UNA ESQUIVA MODERNIDAD
Por: Daniel Parodi Revoredo (Historiador)
Esta reflexión es el resultado de mis aprehensiones sobre el presente político del Perú, presente entendido como un continuum forjado día a día, a lo largo de 192 años de vida republicana. Comenzaré con dos definiciones operativas de modernidad política: la modernidad censitaria y la modernidad universal. La primera es la democracia propia del siglo XIX, en la que sólo unos pocos podían votar; la segunda ya está tocada por la política de masas y encarna la aspiración al sufragio universal y la ciudadanía plena.
Mi hipótesis es que ambas modernidades políticas llegaron desfasadas en el tiempo y, en tal sentido, también de nuestra propia realidad. Por ello, desencadenaron un conflicto entre las dimensiones políticas contradictorias que alternaron simultáneamente a pesar de corresponder, cada una de ellas, a una época distinta. Aquel conflicto no ha sido superado hasta el día de hoy.

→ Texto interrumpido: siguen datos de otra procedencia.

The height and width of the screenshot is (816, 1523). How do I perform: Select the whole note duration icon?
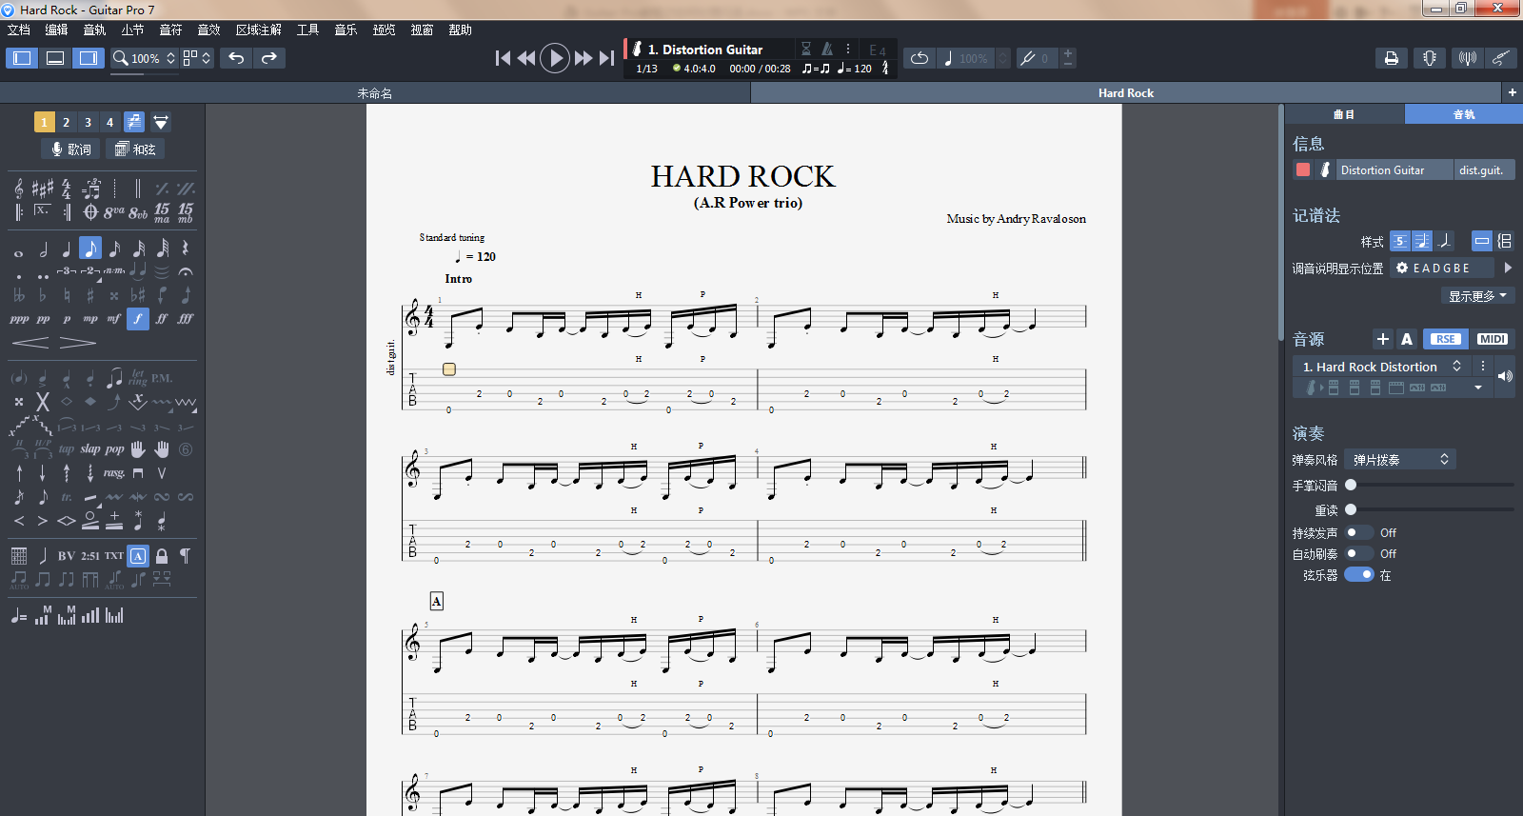click(19, 249)
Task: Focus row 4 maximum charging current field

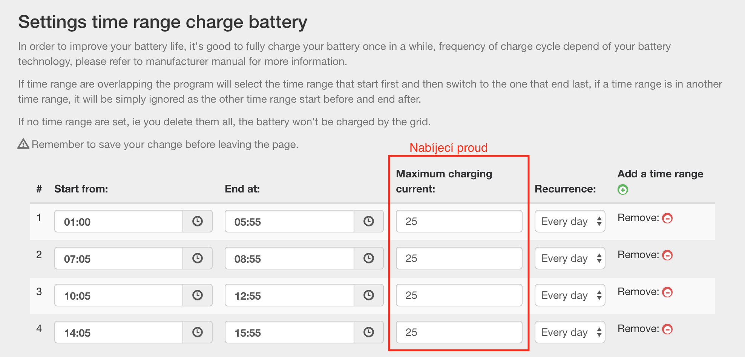Action: (459, 332)
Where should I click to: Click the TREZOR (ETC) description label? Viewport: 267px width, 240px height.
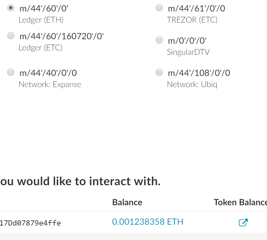click(192, 20)
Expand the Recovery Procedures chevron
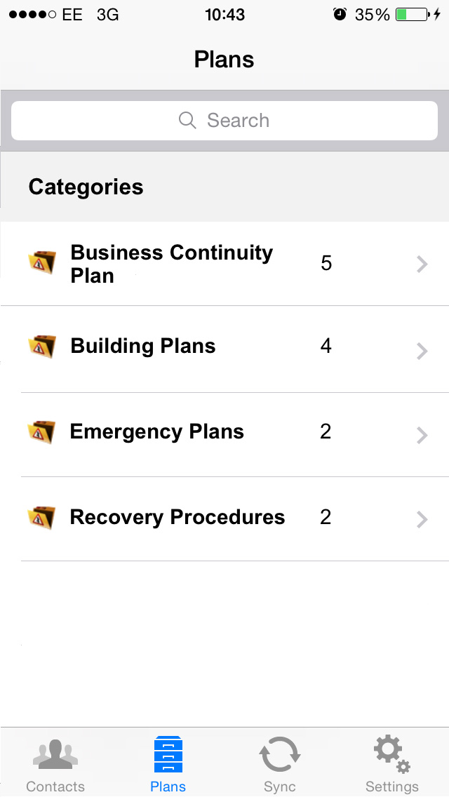This screenshot has width=449, height=797. coord(422,519)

Así pues, la modernidad censitaria del siglo XIX no fue tal, pues resultó desplazada por el caudillismo militar que nos dejó dos rémoras. La primera es la vigente adherencia popular a líderes mesiánicos, capaces de solucionarlo todo. La segunda es la participación de los militares en la política, que puede traducirse con la proposición “legítima interrupción del orden constitucional cuando las circunstancias así lo requieren”.

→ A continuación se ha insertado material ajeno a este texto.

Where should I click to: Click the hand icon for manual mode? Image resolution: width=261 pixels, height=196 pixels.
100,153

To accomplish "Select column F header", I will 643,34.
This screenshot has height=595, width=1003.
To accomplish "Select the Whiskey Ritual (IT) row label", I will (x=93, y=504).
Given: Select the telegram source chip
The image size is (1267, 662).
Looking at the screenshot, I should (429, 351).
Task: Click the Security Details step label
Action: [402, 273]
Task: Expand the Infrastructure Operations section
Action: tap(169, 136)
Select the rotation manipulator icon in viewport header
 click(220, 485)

La modernidad censitaria sólo llegó al Perú en 1895, con la República Aristocracia. Allí la institucionalidad republicana funcionó como debió hacerlo setenta años antes, tras la Independencia. Durante el régimen aristocrático no votaba el analfabeto, es decir la gran mayoría, pero, al menos, un endeble sistema de clubes electorales aportó el frágil solaz de un cuarto de siglo de alternancia democrática.

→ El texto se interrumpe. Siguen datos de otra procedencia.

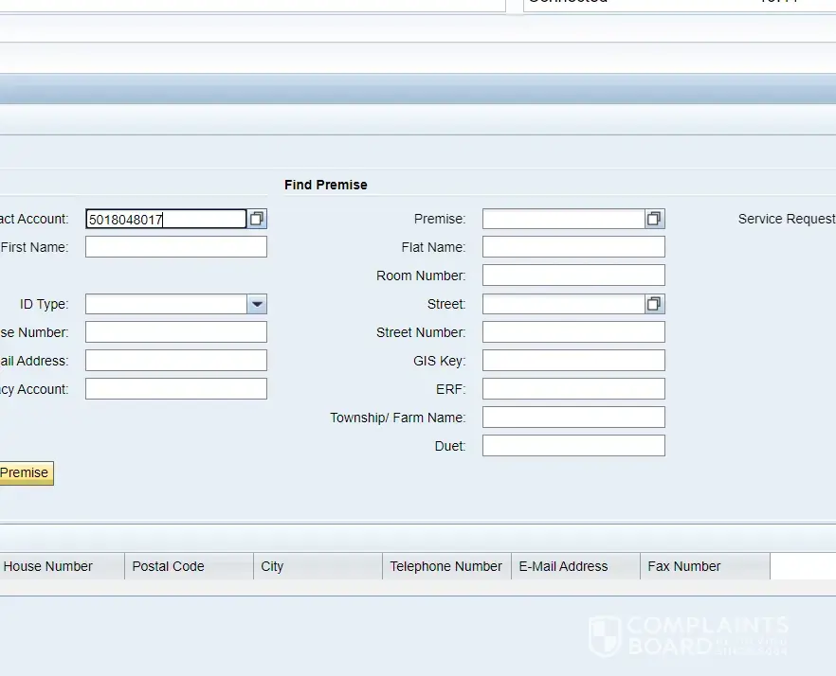The width and height of the screenshot is (836, 676).
Task: Click into the Premise text field
Action: tap(563, 219)
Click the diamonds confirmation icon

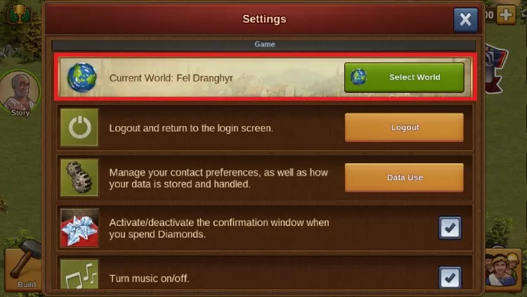pyautogui.click(x=79, y=227)
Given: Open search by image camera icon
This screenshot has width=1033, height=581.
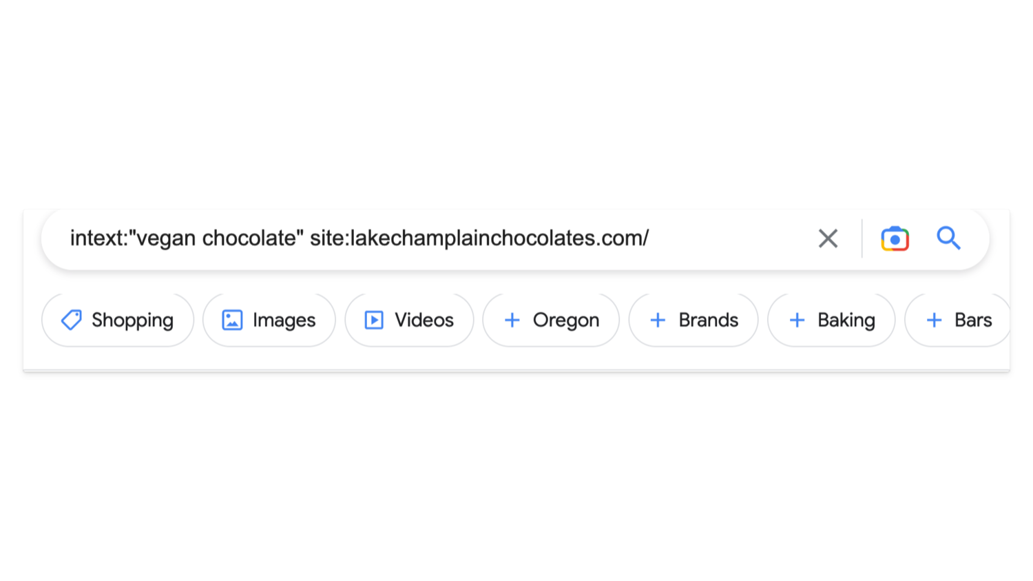Looking at the screenshot, I should [895, 238].
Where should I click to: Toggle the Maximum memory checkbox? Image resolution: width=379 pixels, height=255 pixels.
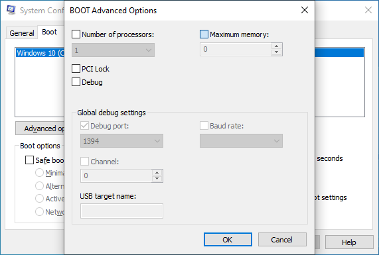pos(204,34)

Setenta años de atraso no es poco. En1895, a contrapelo de la República Aristocrática, nacía también el movimiento obrero, González Prada hablaba de anarquismo y poco después una alianza entre el incipiente proletariado y las clases medias comenzaba a plantearse la modernidad universal, la del sufragio para todos y la igualdad. Ambos modelos, insólitamente simultáneos, colisionaron en 1932, cuando la matanza de decenas de oficiales del Ejército y miles de militantes del partido aprista en Trujillo terminó de definir la ya evidente vocación pro-oligárquica del Ejército. Esta última explica la larga postergación de la modernidad universal, la que se convirtió en una cuestión de la segunda mitad del siglo XX.
Hay tres momentos claves en el proceso que refiero; el primero es 1962, año en el que –gracias a la paz social alcanzada por la alianza de 1956 entre el Apra y el pradismo– se realizaron unas elecciones absolutamente libres, que contaron con seis candidatos presidenciales. Sin embargo, la reconciliación entre el Apra y la oligarquía no incluyó al Ejercito que se mantuvo tan beligerante como inclinado, desde un nuevo enfoque institucional (léase CAEM), a la aplicación de reformas que condujesen a la sociedad hacia la modernidad universal pues el riesgo marxista de no hacerlo parecía peor.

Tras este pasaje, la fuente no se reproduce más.